>> Begin INFORMATION SUPPLIED

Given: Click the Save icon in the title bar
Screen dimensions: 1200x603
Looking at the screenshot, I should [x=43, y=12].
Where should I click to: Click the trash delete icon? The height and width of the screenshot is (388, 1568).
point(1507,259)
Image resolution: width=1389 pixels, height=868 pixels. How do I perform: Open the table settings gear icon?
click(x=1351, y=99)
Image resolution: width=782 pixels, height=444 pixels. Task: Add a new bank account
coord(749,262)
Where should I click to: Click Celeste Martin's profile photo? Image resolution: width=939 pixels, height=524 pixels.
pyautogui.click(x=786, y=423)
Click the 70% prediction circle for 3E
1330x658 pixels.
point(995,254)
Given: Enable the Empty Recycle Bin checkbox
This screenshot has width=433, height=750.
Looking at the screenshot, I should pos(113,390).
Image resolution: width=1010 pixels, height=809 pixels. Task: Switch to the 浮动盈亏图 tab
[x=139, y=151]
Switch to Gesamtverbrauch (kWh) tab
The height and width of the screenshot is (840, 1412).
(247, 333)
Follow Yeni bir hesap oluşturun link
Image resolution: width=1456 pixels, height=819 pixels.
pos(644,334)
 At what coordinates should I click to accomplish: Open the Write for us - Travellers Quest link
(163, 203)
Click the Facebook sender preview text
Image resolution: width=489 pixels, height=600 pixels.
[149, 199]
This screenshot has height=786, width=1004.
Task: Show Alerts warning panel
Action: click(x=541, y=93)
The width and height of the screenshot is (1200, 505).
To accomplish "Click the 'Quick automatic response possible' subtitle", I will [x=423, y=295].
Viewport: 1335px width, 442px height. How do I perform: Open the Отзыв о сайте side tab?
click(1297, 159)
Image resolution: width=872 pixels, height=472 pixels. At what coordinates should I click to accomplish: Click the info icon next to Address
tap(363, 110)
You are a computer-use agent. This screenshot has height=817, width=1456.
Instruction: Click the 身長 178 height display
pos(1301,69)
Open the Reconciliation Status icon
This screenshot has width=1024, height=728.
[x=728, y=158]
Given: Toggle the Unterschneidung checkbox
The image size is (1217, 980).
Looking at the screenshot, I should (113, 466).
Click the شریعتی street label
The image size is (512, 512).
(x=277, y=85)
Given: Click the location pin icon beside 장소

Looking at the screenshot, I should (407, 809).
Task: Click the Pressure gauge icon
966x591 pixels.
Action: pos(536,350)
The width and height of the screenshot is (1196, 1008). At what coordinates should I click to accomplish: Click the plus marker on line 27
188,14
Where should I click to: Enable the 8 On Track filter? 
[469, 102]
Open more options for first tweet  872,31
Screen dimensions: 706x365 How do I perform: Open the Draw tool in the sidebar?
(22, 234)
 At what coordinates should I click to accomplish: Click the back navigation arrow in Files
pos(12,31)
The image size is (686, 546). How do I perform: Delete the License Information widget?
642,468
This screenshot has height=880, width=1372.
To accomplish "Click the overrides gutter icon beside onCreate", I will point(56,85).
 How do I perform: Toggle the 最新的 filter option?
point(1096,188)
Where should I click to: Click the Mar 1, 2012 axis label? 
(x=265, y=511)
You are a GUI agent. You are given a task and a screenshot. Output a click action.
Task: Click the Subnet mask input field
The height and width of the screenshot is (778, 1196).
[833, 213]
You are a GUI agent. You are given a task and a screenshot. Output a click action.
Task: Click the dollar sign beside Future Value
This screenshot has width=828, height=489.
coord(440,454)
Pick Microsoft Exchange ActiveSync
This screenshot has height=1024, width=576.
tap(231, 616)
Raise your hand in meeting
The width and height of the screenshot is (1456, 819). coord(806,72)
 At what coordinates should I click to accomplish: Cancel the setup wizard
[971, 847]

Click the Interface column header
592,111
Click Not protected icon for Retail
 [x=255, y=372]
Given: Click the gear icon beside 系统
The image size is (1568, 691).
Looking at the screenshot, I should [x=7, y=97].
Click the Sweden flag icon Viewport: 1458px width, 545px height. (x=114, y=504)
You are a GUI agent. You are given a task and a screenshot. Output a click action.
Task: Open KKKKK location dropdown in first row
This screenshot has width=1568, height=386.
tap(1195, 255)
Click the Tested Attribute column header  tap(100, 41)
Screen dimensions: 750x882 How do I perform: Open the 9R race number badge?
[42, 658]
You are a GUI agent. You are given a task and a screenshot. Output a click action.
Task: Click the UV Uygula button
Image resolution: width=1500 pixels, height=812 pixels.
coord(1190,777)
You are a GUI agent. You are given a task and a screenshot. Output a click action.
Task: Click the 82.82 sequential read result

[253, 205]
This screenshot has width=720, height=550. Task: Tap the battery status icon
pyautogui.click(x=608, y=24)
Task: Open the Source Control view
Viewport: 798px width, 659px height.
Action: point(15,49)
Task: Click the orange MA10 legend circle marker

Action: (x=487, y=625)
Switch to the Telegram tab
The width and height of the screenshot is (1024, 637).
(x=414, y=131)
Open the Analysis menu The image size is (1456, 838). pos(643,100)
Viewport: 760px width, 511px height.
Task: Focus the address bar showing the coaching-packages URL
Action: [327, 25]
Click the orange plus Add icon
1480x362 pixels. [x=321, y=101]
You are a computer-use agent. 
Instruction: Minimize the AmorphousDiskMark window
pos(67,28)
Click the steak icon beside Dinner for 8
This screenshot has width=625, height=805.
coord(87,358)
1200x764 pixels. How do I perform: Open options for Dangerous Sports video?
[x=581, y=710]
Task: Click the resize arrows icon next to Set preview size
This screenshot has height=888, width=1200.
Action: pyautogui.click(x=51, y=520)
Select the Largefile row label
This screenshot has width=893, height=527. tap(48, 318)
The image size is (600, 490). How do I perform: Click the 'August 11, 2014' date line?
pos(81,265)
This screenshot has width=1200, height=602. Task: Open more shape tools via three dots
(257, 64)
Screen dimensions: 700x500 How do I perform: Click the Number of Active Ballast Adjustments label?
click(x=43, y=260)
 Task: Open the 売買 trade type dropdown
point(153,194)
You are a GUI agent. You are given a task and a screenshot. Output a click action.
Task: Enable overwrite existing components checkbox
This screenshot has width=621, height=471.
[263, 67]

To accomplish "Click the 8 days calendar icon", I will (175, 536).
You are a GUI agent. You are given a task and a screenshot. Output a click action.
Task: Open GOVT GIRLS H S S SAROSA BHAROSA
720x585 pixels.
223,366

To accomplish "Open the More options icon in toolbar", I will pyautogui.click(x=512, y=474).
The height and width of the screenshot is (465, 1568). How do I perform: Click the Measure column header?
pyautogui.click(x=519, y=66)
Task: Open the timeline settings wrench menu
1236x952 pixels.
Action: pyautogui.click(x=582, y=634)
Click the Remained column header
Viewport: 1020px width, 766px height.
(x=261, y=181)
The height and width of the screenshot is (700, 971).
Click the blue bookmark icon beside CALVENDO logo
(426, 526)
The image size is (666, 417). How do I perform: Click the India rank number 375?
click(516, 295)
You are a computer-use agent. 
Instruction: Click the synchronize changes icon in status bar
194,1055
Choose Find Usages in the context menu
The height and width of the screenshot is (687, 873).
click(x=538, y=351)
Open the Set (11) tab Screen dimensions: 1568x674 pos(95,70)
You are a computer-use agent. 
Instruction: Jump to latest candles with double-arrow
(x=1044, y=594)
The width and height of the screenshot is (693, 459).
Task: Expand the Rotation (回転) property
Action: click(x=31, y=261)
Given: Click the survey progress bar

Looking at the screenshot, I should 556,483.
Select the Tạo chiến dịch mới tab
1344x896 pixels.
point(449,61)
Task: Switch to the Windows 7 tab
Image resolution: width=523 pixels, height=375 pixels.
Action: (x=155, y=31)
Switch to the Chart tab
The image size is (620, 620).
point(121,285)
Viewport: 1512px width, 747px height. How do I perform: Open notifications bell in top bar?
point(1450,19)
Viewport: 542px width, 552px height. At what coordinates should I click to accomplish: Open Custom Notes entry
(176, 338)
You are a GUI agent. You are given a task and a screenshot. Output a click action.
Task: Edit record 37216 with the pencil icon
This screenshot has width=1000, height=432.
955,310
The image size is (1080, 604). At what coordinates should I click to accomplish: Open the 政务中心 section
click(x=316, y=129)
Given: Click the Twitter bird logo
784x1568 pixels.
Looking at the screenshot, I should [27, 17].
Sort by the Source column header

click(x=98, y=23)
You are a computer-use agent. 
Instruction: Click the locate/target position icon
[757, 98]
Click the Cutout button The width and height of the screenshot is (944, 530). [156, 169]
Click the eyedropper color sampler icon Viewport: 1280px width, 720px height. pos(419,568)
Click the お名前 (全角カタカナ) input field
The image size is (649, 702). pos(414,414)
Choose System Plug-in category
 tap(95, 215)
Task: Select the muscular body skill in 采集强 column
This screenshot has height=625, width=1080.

>> End INFORMATION SUPPLIED

» **WHAT THE TASK REQUIRES**
Copy the lines from the line with "Follow Yeni bir hesap oluşturun link" up to and including the line with "[x=728, y=158]", reproducing each one exactly.

» **ANSWER TO THE EXERCISE**
Follow Yeni bir hesap oluşturun link
Image resolution: width=1456 pixels, height=819 pixels.
pos(644,334)
 At what coordinates should I click to accomplish: Open the Write for us - Travellers Quest link
(163, 203)
Click the Facebook sender preview text
Image resolution: width=489 pixels, height=600 pixels.
[149, 199]
This screenshot has height=786, width=1004.
Task: Show Alerts warning panel
Action: click(x=541, y=93)
The width and height of the screenshot is (1200, 505).
To accomplish "Click the 'Quick automatic response possible' subtitle", I will [x=423, y=295].
Viewport: 1335px width, 442px height. How do I perform: Open the Отзыв о сайте side tab?
click(1297, 159)
Image resolution: width=872 pixels, height=472 pixels. At what coordinates should I click to accomplish: Click the info icon next to Address
tap(363, 110)
You are a computer-use agent. This screenshot has height=817, width=1456.
Instruction: Click the 身長 178 height display
pos(1301,69)
Open the Reconciliation Status icon
This screenshot has width=1024, height=728.
[x=728, y=158]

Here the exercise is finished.